---------- MATERIAL PROVIDED ----------
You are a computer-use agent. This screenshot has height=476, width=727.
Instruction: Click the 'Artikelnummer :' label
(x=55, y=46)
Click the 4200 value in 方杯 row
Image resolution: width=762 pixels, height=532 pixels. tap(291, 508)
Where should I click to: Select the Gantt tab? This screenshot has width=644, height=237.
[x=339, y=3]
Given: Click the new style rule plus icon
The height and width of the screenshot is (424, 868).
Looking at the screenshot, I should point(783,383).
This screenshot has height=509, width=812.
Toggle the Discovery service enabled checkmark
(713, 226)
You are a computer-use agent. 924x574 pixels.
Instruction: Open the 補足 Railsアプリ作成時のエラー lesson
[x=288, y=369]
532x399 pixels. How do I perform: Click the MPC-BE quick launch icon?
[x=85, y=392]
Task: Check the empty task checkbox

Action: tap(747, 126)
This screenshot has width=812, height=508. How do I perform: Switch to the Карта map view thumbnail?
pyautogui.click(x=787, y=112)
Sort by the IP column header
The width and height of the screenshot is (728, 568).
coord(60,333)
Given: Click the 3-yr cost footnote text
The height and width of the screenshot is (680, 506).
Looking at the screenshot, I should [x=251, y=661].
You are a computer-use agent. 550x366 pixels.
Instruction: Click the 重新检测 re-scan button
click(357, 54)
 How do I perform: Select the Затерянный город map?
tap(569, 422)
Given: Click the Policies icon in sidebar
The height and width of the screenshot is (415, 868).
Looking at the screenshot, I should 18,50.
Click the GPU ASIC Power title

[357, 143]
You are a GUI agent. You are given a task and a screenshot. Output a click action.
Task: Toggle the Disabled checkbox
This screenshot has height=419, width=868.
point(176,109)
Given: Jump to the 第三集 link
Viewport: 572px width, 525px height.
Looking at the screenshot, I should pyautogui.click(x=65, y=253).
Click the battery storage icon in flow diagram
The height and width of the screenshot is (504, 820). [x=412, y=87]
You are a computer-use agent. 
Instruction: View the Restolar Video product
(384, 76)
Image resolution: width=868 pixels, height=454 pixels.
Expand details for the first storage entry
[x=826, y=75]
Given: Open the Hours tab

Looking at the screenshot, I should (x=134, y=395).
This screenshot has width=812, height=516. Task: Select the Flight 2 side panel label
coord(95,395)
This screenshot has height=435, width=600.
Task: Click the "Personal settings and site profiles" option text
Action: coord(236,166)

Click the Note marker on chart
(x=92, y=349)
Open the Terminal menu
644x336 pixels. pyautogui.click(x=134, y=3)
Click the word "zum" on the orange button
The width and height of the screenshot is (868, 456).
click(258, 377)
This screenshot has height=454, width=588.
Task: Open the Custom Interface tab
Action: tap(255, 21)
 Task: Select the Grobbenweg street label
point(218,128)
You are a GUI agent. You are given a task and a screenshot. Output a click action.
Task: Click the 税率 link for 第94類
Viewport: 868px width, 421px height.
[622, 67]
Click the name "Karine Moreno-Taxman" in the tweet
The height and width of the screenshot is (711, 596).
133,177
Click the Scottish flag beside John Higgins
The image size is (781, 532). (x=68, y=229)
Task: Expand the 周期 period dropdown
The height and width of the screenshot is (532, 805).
----------
**WHAT YOU ARE ASKED TO DO**
Starting at the line above that contains "Click the Note marker on chart", repeat each line exactly up to and including the line that contains "Task: Click the 税率 link for 第94類", and stop there.

**ANSWER TO THE EXERCISE**
Click the Note marker on chart
(x=92, y=349)
Open the Terminal menu
644x336 pixels. pyautogui.click(x=134, y=3)
Click the word "zum" on the orange button
The width and height of the screenshot is (868, 456).
click(258, 377)
This screenshot has height=454, width=588.
Task: Open the Custom Interface tab
Action: tap(255, 21)
 Task: Select the Grobbenweg street label
point(218,128)
You are a GUI agent. You are given a task and a screenshot. Output a click action.
Task: Click the 税率 link for 第94類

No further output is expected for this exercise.